JAKARTA - Menteri Komunikasi dan Informatika (Menkominfo) Budi Arie Setiadi memastikan gangguan terhadap server Pusat Data Nasional (PDN) bukan berasal dari aktor negara lain.
Dalam rapat bersama Komisi I DPR, Budie menjelaskan bahwa dari setiap serangan Siber yang terjadi, pihaknya selalu menganalisa apakah serangan ini dilakukan oleh negara lain (in state actor) atau bukan berasal dari negara (non state actor).
Saat ini, pihaknya sudah mendapatkan informasi dari tim yang bekerja di PDNS Surabaya, darimana serangan itu berasal.
"Di forum ini saya ingin tegaskan bahwa kesimpulan mereka ini non state actor dengan motif ekonomi. Itu udah Alhamdulillah dulu," kata Budie dalam rapat kerja bersama Komisi I DPR, di kompleks Parlemen, Jakarta, Kamis (27/6/2024).
Menurut dia, akan jauh lebih berat apabila serangan itu berasal dari negara lain. Budie pun mencontohkan apa yang telah terjadi di Negara lain.

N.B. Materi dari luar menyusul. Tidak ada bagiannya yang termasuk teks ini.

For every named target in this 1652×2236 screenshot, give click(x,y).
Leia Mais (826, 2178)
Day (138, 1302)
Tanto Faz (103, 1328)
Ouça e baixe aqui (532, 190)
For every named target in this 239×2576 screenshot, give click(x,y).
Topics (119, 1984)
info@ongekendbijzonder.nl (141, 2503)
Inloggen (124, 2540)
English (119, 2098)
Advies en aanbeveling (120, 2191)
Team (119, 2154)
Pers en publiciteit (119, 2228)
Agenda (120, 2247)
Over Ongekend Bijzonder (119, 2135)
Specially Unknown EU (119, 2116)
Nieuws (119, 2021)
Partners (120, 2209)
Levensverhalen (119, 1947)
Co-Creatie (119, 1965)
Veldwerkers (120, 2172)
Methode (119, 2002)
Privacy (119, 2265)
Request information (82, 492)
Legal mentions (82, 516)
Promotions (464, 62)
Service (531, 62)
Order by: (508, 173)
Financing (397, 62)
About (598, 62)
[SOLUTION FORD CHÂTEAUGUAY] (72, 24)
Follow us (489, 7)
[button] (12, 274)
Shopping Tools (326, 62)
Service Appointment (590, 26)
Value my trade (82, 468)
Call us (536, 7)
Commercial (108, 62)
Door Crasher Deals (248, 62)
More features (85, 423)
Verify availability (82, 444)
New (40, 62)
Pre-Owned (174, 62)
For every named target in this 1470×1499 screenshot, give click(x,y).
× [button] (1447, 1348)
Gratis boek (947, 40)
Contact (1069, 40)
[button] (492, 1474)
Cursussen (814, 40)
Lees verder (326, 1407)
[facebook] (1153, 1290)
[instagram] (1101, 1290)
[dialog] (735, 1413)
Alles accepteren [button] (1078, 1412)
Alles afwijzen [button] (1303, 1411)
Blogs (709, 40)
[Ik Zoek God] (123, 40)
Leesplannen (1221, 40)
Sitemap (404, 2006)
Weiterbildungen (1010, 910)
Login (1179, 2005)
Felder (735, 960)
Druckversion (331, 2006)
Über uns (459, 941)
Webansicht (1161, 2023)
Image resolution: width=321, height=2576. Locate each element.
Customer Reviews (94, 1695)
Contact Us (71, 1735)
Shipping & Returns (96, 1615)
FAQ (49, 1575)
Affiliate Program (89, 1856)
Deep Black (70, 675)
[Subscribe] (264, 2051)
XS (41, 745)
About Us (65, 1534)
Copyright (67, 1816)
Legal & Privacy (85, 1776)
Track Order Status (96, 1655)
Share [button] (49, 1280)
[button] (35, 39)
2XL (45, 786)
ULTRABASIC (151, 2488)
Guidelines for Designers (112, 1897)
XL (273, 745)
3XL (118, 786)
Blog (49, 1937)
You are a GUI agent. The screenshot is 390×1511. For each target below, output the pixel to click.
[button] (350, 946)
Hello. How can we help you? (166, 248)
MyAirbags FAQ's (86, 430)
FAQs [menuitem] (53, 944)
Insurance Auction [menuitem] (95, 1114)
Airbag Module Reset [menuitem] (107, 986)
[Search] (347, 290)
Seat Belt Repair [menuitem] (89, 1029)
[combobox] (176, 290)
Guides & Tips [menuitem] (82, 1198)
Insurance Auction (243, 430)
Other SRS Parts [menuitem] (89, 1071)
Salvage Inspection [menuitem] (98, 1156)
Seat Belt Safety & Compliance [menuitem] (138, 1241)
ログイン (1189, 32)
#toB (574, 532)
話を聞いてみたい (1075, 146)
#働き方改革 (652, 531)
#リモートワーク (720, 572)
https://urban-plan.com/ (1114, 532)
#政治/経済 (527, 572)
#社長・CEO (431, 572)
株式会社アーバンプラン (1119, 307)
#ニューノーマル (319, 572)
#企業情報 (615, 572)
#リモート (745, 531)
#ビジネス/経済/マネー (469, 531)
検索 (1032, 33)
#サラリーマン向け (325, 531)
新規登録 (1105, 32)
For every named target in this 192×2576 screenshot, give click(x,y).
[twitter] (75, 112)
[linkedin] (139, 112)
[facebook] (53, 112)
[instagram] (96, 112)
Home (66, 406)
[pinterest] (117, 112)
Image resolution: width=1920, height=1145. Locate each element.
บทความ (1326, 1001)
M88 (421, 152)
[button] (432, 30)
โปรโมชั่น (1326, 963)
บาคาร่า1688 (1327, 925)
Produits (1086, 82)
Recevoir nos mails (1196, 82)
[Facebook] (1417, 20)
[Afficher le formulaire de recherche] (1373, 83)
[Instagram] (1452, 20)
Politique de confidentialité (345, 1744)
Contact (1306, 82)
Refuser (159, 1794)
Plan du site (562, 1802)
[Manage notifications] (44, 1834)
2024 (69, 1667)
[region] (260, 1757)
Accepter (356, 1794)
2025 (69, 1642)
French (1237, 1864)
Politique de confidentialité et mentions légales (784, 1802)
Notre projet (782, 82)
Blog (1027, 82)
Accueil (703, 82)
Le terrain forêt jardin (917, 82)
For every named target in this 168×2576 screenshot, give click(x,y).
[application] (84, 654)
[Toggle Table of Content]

"Kayak beberapa bulan lalu, pemerintah Saudi Arabia diserang oleh hacker-hacker Iran. Karena negara actornya, itu berat," ujarnya.
Di sisi lain, Budie memastikan bahwa Kominfo akan melaporkan secara berkala kepada seluruh anggota Komisi I terkait perkembangan pemulihan PDNS 2 di Surabaya.
"Karena dari tahap yang sudah kita lakukan paling tidak identifikasi, deteksi, proteksi, juga kita lakukan terhadap PDNS 1, ini juga kita terus lakukan pemulihan dalam waktu yang segera dan secepatnya," pungkasnya.